(Lines of data)
++++

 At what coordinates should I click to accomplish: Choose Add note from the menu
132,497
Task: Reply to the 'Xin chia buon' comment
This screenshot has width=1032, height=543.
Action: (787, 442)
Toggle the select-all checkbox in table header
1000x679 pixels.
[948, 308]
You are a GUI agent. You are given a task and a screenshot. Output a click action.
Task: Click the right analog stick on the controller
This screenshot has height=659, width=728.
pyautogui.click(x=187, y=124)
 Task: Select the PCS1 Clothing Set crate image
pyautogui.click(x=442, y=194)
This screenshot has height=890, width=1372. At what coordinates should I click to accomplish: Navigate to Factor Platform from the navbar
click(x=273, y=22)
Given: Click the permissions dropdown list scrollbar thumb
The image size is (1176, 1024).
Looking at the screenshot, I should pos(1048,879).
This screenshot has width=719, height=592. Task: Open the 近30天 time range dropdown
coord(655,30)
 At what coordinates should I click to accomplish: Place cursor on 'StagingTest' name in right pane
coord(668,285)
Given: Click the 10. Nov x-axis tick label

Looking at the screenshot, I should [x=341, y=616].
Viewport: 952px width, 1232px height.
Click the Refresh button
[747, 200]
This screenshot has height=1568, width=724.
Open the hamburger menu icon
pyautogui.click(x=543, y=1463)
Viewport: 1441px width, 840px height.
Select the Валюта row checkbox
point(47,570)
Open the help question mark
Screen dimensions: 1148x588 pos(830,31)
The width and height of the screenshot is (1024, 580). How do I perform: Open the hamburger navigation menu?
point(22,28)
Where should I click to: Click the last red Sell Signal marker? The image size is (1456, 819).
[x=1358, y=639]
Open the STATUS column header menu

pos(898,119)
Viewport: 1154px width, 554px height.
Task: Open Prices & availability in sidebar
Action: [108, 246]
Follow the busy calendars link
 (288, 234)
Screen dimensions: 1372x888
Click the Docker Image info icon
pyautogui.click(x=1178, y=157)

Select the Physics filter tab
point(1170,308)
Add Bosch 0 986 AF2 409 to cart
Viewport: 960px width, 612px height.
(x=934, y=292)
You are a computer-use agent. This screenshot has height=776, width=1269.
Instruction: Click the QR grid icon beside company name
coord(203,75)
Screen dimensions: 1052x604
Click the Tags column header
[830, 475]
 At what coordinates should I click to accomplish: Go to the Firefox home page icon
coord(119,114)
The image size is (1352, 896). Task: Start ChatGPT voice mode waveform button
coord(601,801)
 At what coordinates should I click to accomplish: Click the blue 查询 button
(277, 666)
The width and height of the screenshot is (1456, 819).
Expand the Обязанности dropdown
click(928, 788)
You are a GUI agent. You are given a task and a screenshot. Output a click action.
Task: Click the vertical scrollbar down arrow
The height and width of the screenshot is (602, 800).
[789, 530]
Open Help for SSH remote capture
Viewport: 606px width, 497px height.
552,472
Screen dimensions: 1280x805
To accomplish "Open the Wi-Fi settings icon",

++++

Render the lines from the line containing "Add Bosch 0 986 AF2 409 to cart" through the end of the items above as a Markdown table with the columns No. and Line, numbering the rows in order and skipping any blank lines.

• _TASK RESULT_
| No. | Line |
|---|---|
| 1 | Add Bosch 0 986 AF2 409 to cart |
| 2 | Viewport: 960px width, 612px height. |
| 3 | (x=934, y=292) |
| 4 | You are a computer-use agent. This screenshot has height=776, width=1269. |
| 5 | Instruction: Click the QR grid icon beside company name |
| 6 | coord(203,75) |
| 7 | Screen dimensions: 1052x604 |
| 8 | Click the Tags column header |
| 9 | [830, 475] |
| 10 |  At what coordinates should I click to accomplish: Go to the Firefox home page icon |
| 11 | coord(119,114) |
| 12 | The image size is (1352, 896). Task: Start ChatGPT voice mode waveform button |
| 13 | coord(601,801) |
| 14 |  At what coordinates should I click to accomplish: Click the blue 查询 button |
| 15 | (277, 666) |
| 16 | The width and height of the screenshot is (1456, 819). |
| 17 | Expand the Обязанности dropdown |
| 18 | click(928, 788) |
| 19 | You are a GUI agent. You are given a task and a screenshot. Output a click action. |
| 20 | Task: Click the vertical scrollbar down arrow |
| 21 | The height and width of the screenshot is (602, 800). |
| 22 | [789, 530] |
| 23 | Open Help for SSH remote capture |
| 24 | Viewport: 606px width, 497px height. |
| 25 | 552,472 |
| 26 | Screen dimensions: 1280x805 |
| 27 | To accomplish "Open the Wi-Fi settings icon", |